Cy Twombly loved Rilke’s poetry and
often put it in his paintings, as in
Rose V, which quotes The Roses XXVI:

Infinitely at ease
despite so many risks,
with no variation
of her usual routine,
the blooming rose is the omen
of her immeasurable endurance.

(Click on the Twombly to read
these words on the canvas.)

***************************

(But for tonight we’ll seek
Our own level in Rilke.
We’ll locate ourselves, not the rose,
Our human placement in the cosmos.

Do you remember those comic post
Cards: YOU ARE HERE? It’s of those
Sorts of things UD speaks
Through Rilkean lyrics.)

***************************

EVENING

(translated by Stephen Mitchell)

The sky puts on the darkening blue coat
held for it by a row of ancient trees;
you watch: and the lands grow distant in your sight,
one journeying to heaven, one that falls;

and leave you, not at home in either one,
not quite so still and dark as the darkened houses,
not calling to eternity with the passion
of what becomes a star each night, and rises;

and leave you (inexpressibly to unravel)
your life, with its immensity and fear,
so that, now bounded, now immeasurable,
it is alternately stone in you and star.

*******************************

This translation opts for inexact rhyme to convey our inexactitude, our unpinpointable, virtually inexpressible, form of being. We watch the night divide the world into sky and land and we know we are neither earthen (“the darkened houses”) nor metaphysical (“a star”), but something else. When night sweeps away non-human realms it strands us with drama and clarity in the quandary of our lives, which is to say in the imperative to live them, to assume the burden of their twin conflictual mysteries, their immensity (the conviction they give us of starlike passionate expansiveness) and their fear (the knowledge of fragility – as with the rose: “so many risks” – and of death). The night world leaves us humanly alone to unravel the knot of existence, and the best we can do is accept each opposing entwining strand – stone, star, stone, star – as it arises.

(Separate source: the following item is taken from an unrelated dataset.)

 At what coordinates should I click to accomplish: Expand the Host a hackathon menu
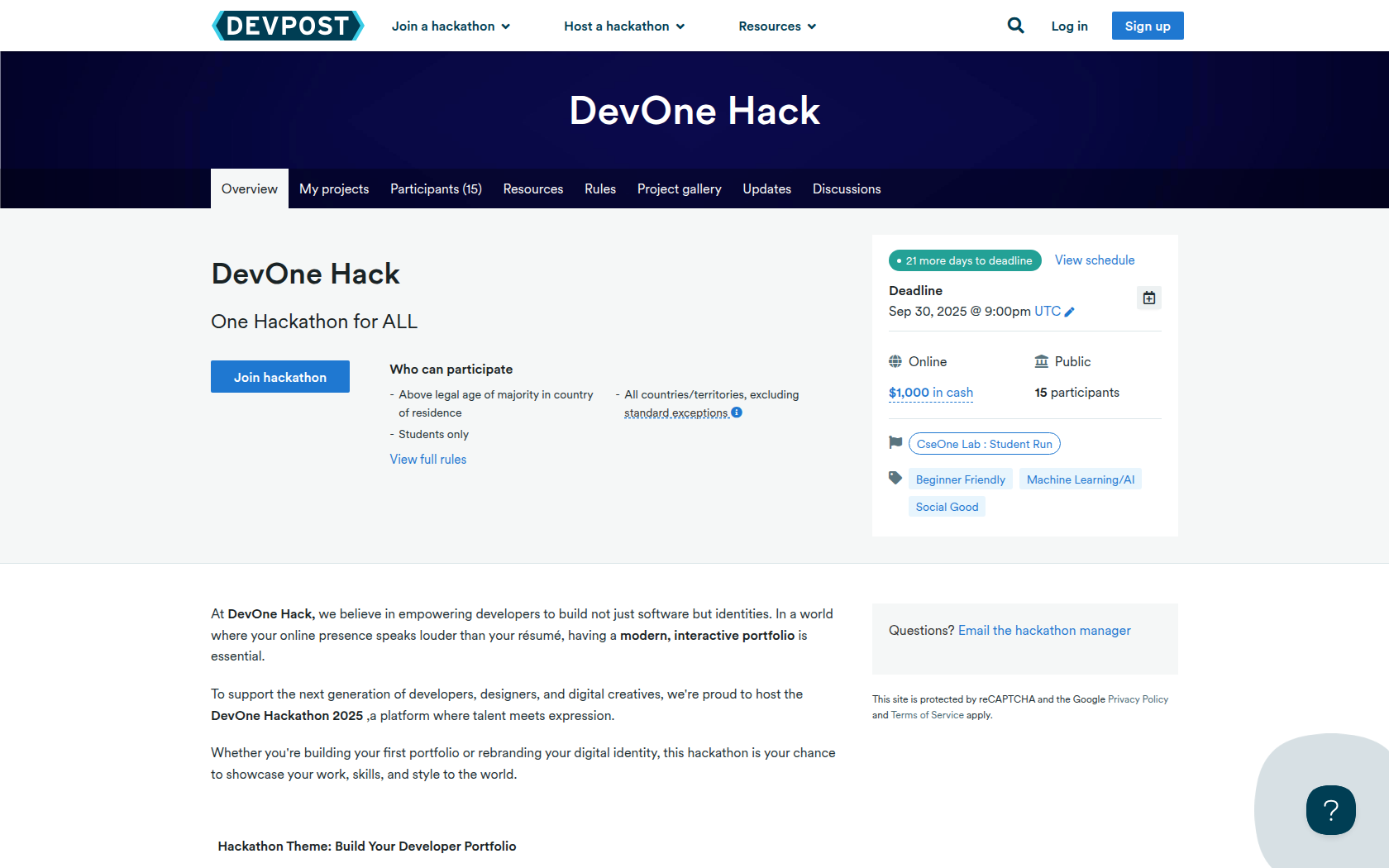(x=624, y=26)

Another translation goes for exact rhyme (a canny job, but rather far from the original text), in which we “cannot be unraveled” at all; yet a third has us left “wordlessly to untangle” our lives.

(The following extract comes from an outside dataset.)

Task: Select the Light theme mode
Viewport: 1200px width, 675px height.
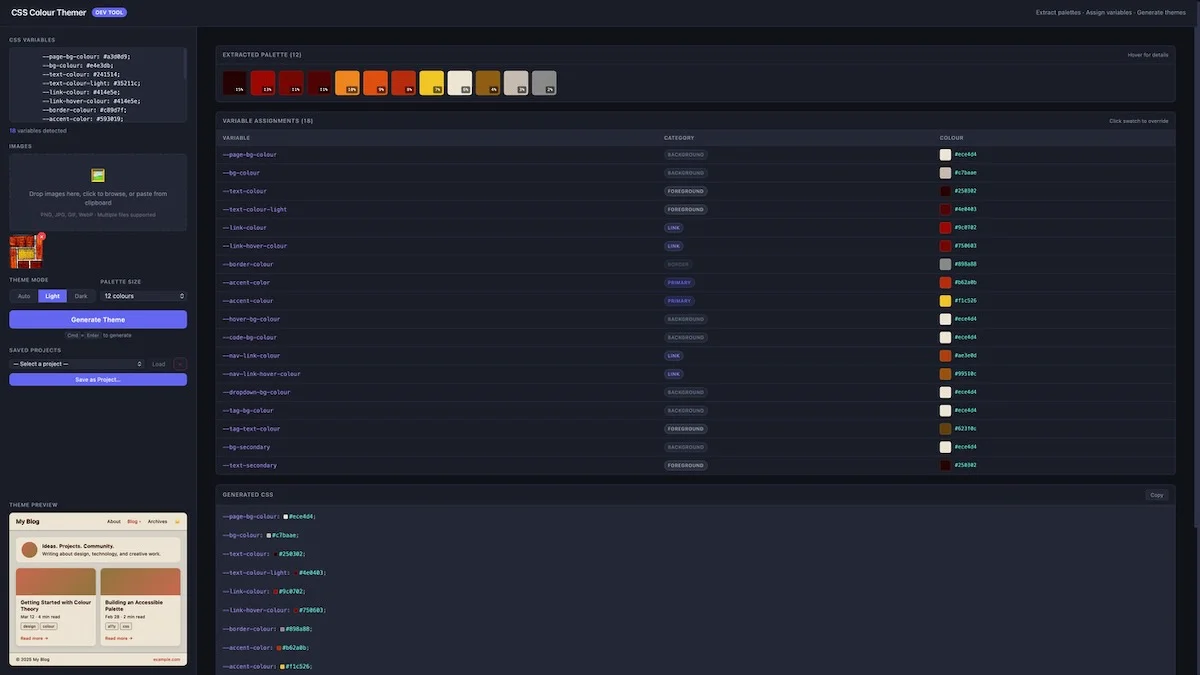Action: pos(52,296)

Whether we can get anywhere with ourselves is, I guess, an open question; but there’s no question that grappling honestly with fear and vulnerability is one of the best things we do. I love Philip Larkin’s night poem, which shares the stars and the trees and the twine with Rilke, but peers more intimately at us – at our most vulnerable:

Night-Music

At one the wind rose,
And with it the noise
Of the black poplars.

Long since had the living
By a thin twine
Been led into their dreams
Where lanterns shine
Under a still veil
Of falling streams;
Long since had the dead
Become untroubled
In the light soil.
There were no mouths
To drink of the wind,
Nor any eyes
To sharpen on the stars’
Wide heaven-holding,
Only the sound
Long sibilant-muscled trees
Were lifting up, the black poplars.

And in their blazing solitude
The stars sang in their sockets through
the night:
`Blow bright, blow bright
The coal of this unquickened world.’

****************************

So for me the heart of this is here:

Long since had the living
By a thin twine
Been led into their dreams
Where lanterns shine
Under a still veil
Of falling streams…

There is our fragility, so beautifully expressed, as we first sink into nightly rest and then lie quiet as our minds open on to our dreams. Led into nightly dreamlife by a “thin twine” separating conscious from unconscious, we watch again and again our deepest most private dramas on a stage whose curtains are thin watery veils, and whose lights are little swaying lanterns… How weakly cobbled together it all is! How thin the twines and veils and streams.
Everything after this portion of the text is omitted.